The first of the lectures, "Un-heard of Things" that is opening at the City University New York, CUNY features an Ethiopian-American writer and photographer, Maaza Mengiste, as the opening speaker who will talk about the ethics involved in bearing a witness when behind a lens. 

"Our lecture series is not about fluffy things, it is rather dense, our speakers have been working in their respective fields for a long time," Vijayan said. 

Another speaker, Kavita Rajagopalan, author of 'Muslims of Metropolis: The Stories of Three Immigrant Families in the West,' "will be talking about the questions of immigration and migration, contextualizing, what it means in this day and age, when Rohingya Muslims are being made refugees, and then DACA, even when DACA is seen a very Trumpian atrocity, you have to realise that Obama was the deportation-in-chief," Vijayan added. 
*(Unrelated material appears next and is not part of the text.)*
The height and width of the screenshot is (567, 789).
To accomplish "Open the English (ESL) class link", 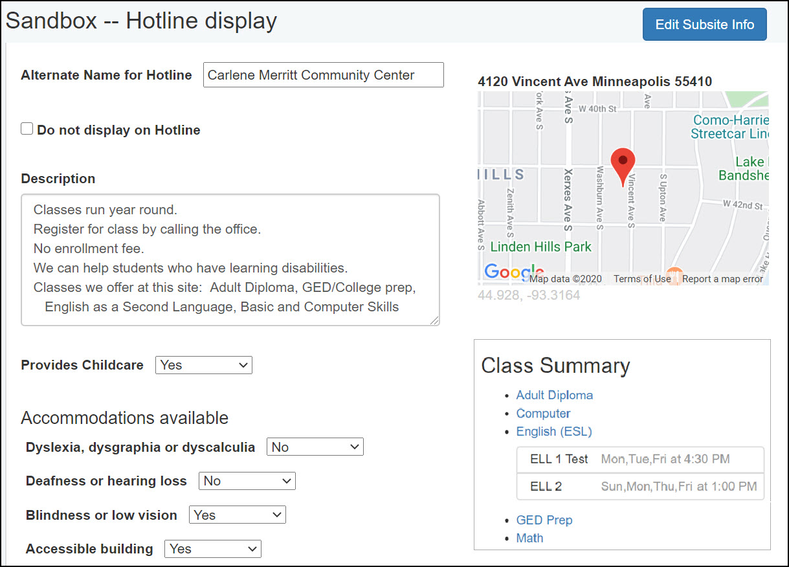I will tap(554, 431).
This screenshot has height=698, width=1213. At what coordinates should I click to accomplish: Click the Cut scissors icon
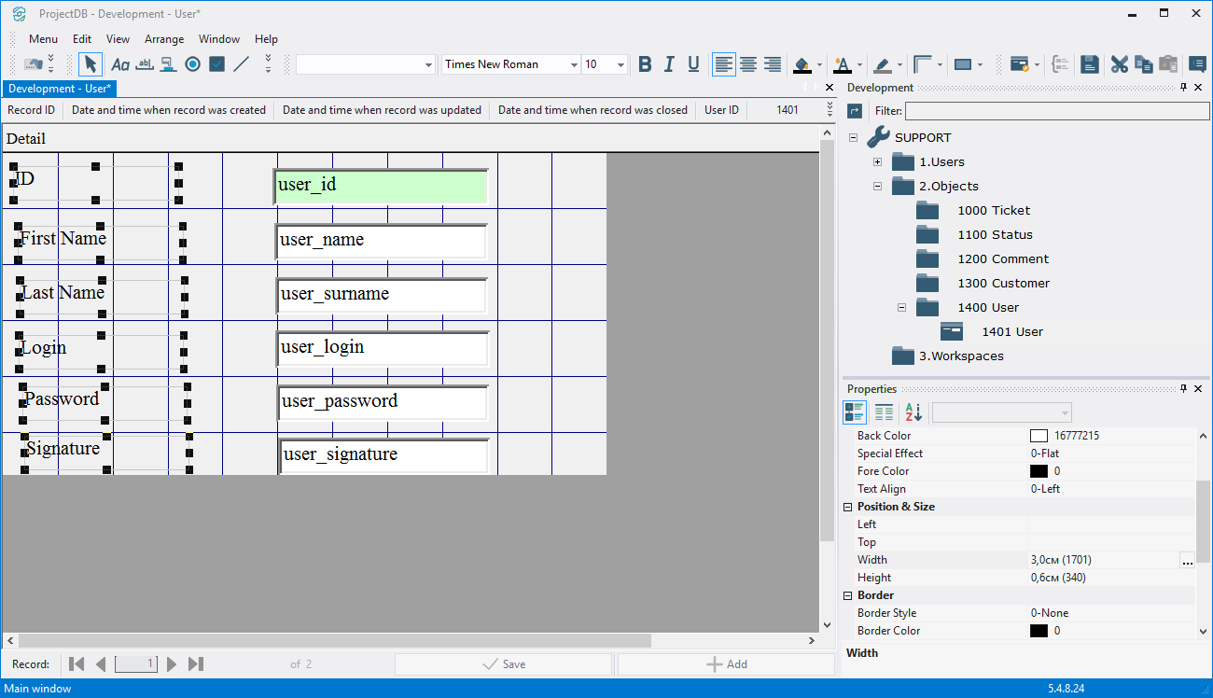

The lecture series is a way to get the narrative right. 

"It's not very uncommon to go to the New York Times website and read a piece about how the women in Afghanistan have come out from the shackles of Muslim patriarchy, without understanding the role of colonialization and other factors."

Another speaker will talk about Guantanamo diaries, a memoir written by Mohamedou Ould Slahi who was imprisoned at the detainee camp in Guantanamo Bay between 2002 and 2016. The conversation would be "how to talk about torture when one's reading a first-hand account of torture," Vijayan said. 

"We populate a reading list and distribute to the audiences as a takeaway, the idea is that these lectures themselves, could become resources, that people can use and read, listening to incredible and hard conversations, is in itself is educative," she concluded.